La jornada comenzó con un emotivo despliegue en la plaza Isaura del barrio Fátima, donde la banda de la institución marcó el compás del camino hacia el plantel. La profesora Inés Velásquez, directora del colegio, destacó la preparación integral de la comunidad: “Tanto el personal docente, administrativo, obrero y, principalmente, los estudiantes, nos preparamos para recibirlos con toda la disposición y el corazón pleno en Dios”.


Un recibimiento marcado por el honor y la disciplina
Al llegar a las puertas de la institución, las autoridades académicas recibieron los restos sagrados con muestras de respeto y devoción.
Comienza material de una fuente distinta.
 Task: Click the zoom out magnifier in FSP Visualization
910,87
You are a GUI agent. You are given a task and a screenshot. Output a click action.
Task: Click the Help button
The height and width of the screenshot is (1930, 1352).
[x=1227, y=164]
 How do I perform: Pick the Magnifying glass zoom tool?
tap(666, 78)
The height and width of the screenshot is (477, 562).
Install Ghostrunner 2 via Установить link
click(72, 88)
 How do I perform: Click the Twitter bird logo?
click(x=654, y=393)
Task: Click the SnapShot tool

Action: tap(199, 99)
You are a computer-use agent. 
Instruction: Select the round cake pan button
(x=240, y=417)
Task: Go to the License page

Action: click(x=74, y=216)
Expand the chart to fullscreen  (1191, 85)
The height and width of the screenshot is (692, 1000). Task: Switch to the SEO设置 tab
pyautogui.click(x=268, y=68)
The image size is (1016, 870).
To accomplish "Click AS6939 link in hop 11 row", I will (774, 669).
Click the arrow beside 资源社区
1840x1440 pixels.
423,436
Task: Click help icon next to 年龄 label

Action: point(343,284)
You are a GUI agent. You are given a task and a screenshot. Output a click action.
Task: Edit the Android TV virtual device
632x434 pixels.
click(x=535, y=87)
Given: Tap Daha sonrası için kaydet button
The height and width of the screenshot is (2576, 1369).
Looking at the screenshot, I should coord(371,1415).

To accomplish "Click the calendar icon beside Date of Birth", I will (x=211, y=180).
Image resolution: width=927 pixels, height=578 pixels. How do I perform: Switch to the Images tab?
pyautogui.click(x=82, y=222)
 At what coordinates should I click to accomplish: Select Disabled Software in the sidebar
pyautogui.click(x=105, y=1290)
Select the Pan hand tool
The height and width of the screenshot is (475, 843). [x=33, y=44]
El protocolo de bienvenida incluyó gestos simbólicos de gran impacto visual y espiritual:
- Símbolos de Paz: Los estudiantes de 4to, 5to y 6to grado conformaron un «camino de honor», soltando globos al cielo como representación de la paz y la fraternidad.
- Disciplina y Respeto: Los jóvenes de 1ero y 2do año de Media General, desde el orden de la instrucción premilitar, rindieron el saludo institucional correspondiente.
- Homenaje Cultural: La jornada no solo se limitó a la oración; el arte se hizo presente a través del canto, la danza y diversas manifestaciones culturales que celebraron la vida de estos dos modelos de santidad venezolana.

Un llamado universal a la santidad
El encuentro espiritual culminó con la intervención del presbítero Willy Pernía, quien dirigió la oración y la lectura de salmos de los Laudes tachirenses. Durante su mensaje, recordó a los presentes que la santidad no es una meta lejana, sino un compromiso que nace en el bautismo.
“A través de estas figuras que nos representan en la Iglesia, mi petición es que su ejemplo pueda calar en nuestros corazones”, expresó la Directora Inés Velásquez. “Buscamos que esa paz nos permita llevar una vida que refleje la bondad de Cristo, no solo dentro de las aulas, sino en nuestros hogares y con cada persona que encontramos en el día a día”.

Con esta visita, el Colegio Miguel Antonio Salas reafirma su compromiso con la formación en valores cristianos, inspirando a sus alumnos a ser reflejo del amor de Dios en la tierra, siguiendo el legado de servicio del «Médico de los Pobres» y la entrega de la Madre Carmen Rendiles.